#### TASK INSTRUCTIONS:
Copy out, unchanged, every line from the start of the records to the line that contains "Given: Click the IPV6_AUTOCONF=yes line", and stop there.

::: SOURCE INFORMATION

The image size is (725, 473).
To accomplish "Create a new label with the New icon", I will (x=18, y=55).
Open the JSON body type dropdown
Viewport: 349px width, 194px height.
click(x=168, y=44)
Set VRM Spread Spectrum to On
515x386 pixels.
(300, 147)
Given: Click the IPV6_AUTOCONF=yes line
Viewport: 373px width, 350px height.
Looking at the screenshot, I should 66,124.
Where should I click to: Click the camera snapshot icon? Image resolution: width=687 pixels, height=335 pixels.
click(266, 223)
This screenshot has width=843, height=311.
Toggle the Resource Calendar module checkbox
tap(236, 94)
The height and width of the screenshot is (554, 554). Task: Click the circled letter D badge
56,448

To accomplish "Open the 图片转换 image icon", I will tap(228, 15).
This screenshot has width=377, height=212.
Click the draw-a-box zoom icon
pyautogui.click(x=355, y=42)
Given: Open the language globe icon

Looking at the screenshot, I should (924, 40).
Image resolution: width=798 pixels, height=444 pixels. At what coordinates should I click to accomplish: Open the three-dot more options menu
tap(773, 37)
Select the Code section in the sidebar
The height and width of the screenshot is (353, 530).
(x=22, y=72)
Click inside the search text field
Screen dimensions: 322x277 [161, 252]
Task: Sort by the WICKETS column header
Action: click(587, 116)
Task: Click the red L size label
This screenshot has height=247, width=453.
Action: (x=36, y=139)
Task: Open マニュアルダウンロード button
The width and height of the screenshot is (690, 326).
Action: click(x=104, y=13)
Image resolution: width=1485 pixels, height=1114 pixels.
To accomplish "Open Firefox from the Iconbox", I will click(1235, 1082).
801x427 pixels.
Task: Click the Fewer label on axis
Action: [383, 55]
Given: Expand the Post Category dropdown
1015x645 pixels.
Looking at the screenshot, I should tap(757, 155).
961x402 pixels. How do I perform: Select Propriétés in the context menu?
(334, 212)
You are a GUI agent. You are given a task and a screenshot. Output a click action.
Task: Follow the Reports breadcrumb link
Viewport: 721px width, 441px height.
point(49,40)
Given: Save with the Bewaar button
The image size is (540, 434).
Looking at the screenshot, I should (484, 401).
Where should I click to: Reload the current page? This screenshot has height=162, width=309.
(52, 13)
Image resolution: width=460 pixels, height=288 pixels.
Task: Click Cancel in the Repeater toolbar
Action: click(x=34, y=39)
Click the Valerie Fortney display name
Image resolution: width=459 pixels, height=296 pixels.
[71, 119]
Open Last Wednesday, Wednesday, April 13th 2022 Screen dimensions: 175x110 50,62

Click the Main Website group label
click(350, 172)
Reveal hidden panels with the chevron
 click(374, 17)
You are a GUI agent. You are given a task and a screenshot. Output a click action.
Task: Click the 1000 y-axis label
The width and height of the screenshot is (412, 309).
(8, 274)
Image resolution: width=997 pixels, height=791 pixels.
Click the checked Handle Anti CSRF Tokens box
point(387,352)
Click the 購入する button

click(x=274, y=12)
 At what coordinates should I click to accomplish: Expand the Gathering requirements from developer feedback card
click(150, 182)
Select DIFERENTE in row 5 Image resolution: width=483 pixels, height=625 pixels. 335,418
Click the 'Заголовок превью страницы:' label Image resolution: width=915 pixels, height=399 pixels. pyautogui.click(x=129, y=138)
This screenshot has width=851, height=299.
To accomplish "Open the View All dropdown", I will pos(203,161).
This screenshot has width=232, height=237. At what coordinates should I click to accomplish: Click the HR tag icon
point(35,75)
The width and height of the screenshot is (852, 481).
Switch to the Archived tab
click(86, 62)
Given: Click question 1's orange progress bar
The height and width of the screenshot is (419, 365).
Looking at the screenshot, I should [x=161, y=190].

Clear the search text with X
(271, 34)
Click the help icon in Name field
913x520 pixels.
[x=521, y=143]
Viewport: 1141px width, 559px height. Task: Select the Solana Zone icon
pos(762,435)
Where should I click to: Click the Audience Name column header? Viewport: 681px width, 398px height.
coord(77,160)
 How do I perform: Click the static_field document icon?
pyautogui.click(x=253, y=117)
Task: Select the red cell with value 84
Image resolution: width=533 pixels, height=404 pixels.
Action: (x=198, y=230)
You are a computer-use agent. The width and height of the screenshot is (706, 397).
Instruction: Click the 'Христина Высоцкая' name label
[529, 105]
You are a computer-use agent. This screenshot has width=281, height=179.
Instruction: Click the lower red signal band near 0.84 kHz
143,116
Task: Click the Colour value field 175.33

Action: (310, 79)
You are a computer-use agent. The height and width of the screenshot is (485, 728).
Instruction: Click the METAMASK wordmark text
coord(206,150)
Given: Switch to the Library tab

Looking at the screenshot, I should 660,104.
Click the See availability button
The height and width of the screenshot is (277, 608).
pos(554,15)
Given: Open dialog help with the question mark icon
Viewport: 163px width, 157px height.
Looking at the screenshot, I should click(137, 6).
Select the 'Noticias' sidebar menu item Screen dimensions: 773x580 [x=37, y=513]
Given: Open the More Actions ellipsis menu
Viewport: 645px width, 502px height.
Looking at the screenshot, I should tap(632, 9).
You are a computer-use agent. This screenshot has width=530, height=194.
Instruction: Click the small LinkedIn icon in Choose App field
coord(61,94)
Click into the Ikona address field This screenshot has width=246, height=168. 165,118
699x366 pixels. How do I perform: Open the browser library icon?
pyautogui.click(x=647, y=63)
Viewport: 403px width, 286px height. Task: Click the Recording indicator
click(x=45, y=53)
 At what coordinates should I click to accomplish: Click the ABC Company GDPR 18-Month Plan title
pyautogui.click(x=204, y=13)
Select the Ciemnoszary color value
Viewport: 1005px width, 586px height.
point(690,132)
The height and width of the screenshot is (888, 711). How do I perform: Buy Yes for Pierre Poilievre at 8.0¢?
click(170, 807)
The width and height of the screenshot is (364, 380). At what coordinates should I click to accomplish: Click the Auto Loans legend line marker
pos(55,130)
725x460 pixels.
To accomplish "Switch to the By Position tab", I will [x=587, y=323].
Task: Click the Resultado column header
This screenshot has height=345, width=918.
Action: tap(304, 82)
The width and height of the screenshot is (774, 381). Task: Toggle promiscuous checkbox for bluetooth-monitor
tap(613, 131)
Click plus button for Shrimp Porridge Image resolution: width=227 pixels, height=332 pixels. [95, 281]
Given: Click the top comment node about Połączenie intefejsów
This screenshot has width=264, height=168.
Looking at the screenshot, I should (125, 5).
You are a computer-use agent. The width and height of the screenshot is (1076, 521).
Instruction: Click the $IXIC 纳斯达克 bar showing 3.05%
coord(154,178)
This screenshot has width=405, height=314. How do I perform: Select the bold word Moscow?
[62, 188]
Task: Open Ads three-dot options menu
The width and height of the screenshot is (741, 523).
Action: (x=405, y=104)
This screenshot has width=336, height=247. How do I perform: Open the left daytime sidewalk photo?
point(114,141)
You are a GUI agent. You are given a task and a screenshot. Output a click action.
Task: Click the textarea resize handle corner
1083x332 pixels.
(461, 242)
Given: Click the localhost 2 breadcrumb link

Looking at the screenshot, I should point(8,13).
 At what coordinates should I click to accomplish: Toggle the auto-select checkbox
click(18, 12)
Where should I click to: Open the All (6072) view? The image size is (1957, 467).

::::::

#### TASK OUTPUT:
The image size is (725, 473).
To accomplish "Create a new label with the New icon", I will (x=18, y=55).
Open the JSON body type dropdown
Viewport: 349px width, 194px height.
click(x=168, y=44)
Set VRM Spread Spectrum to On
515x386 pixels.
(300, 147)
Given: Click the IPV6_AUTOCONF=yes line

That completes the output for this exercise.